Your objective
In your copy, reproduce the entries exactly as they are, minus the images.

(Items listed in a dataset)
================================
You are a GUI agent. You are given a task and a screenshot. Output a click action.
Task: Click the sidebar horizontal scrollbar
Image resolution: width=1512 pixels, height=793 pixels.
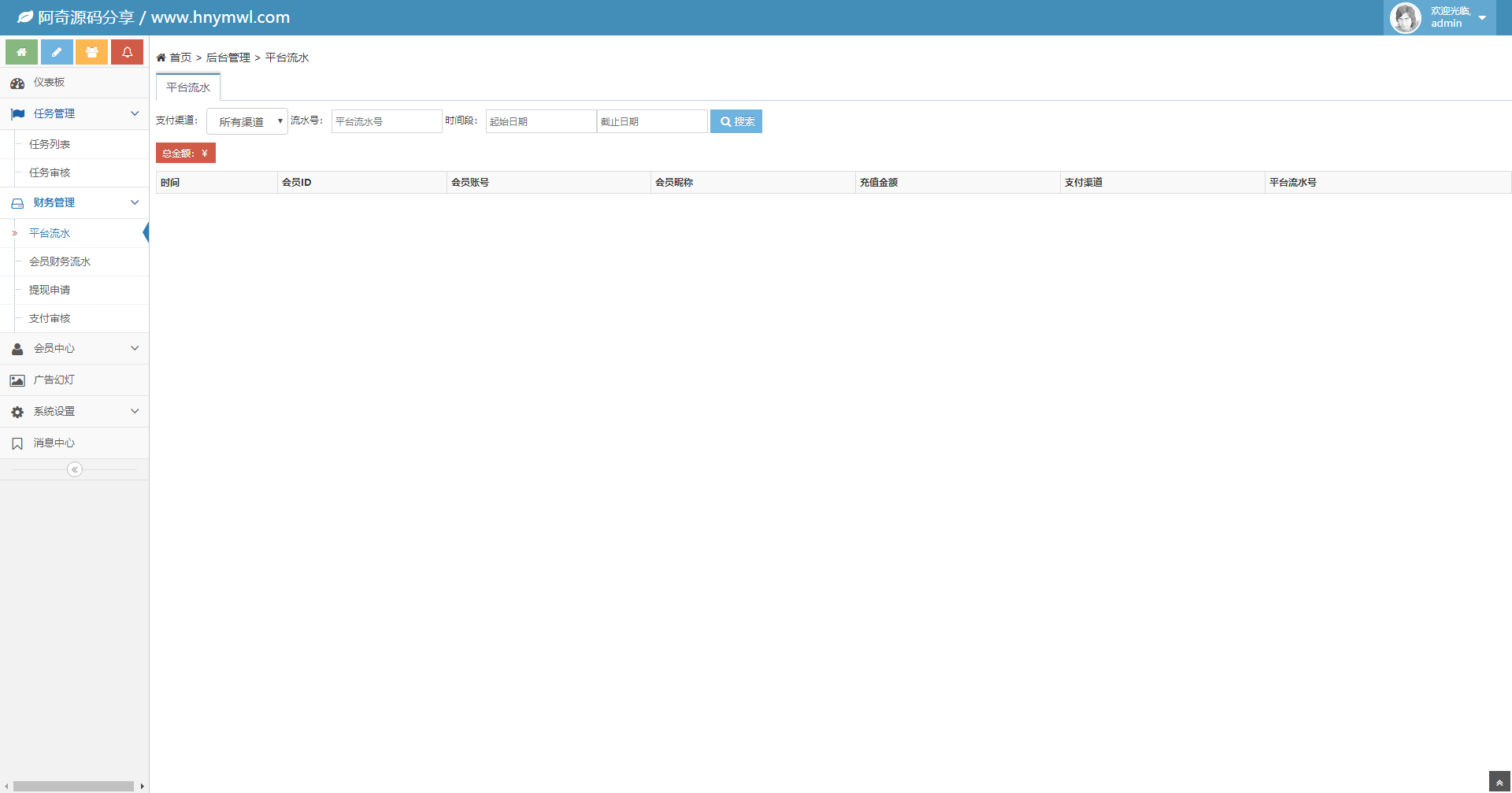click(73, 786)
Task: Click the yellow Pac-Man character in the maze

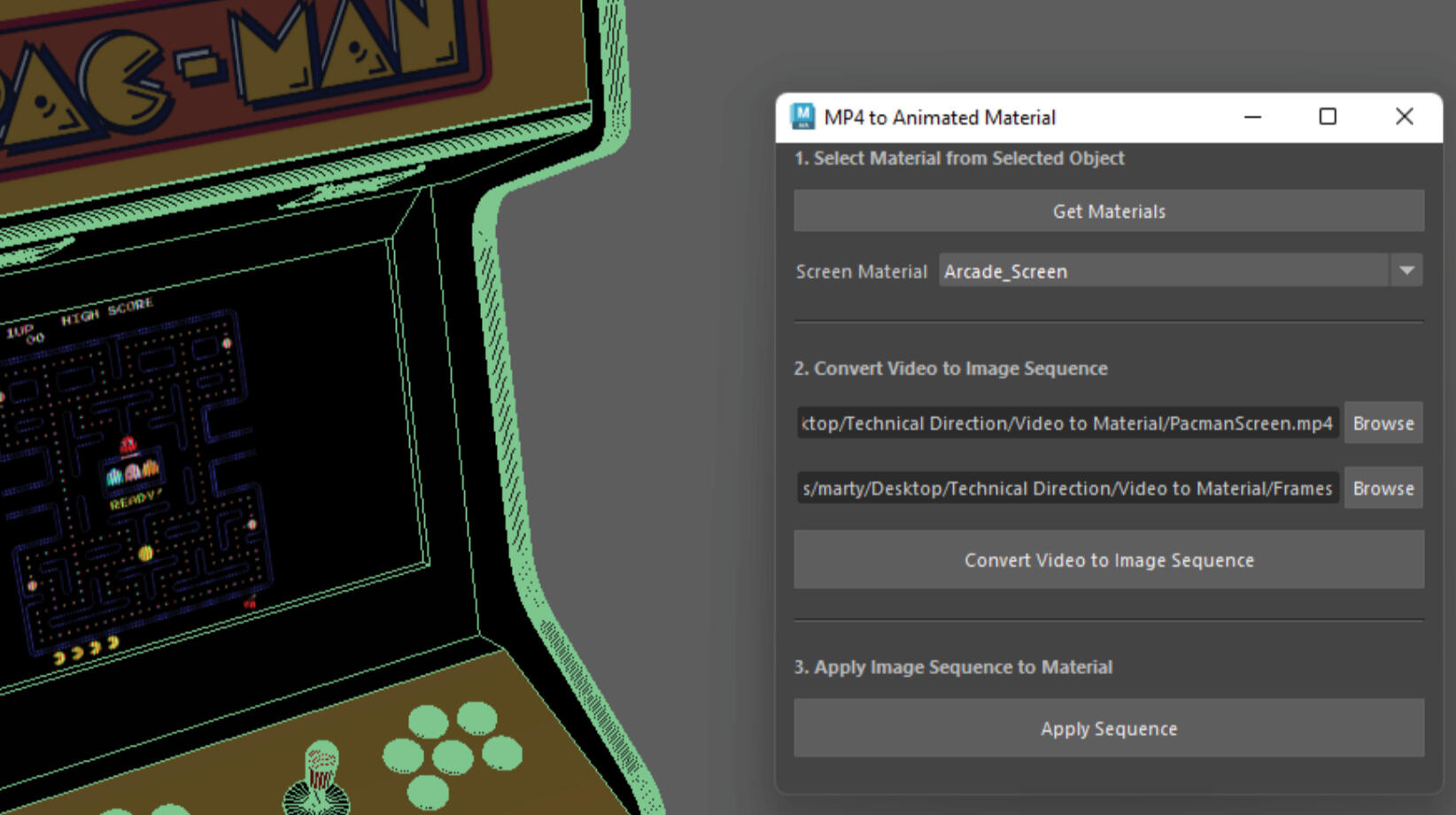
================================
Result of the exercise
You are a GUI agent. You are given a task and a screenshot. Output a click action.
Task: Click the sidebar horizontal scrollbar
Image resolution: width=1512 pixels, height=793 pixels.
click(73, 786)
Task: Click the yellow Pac-Man character in the maze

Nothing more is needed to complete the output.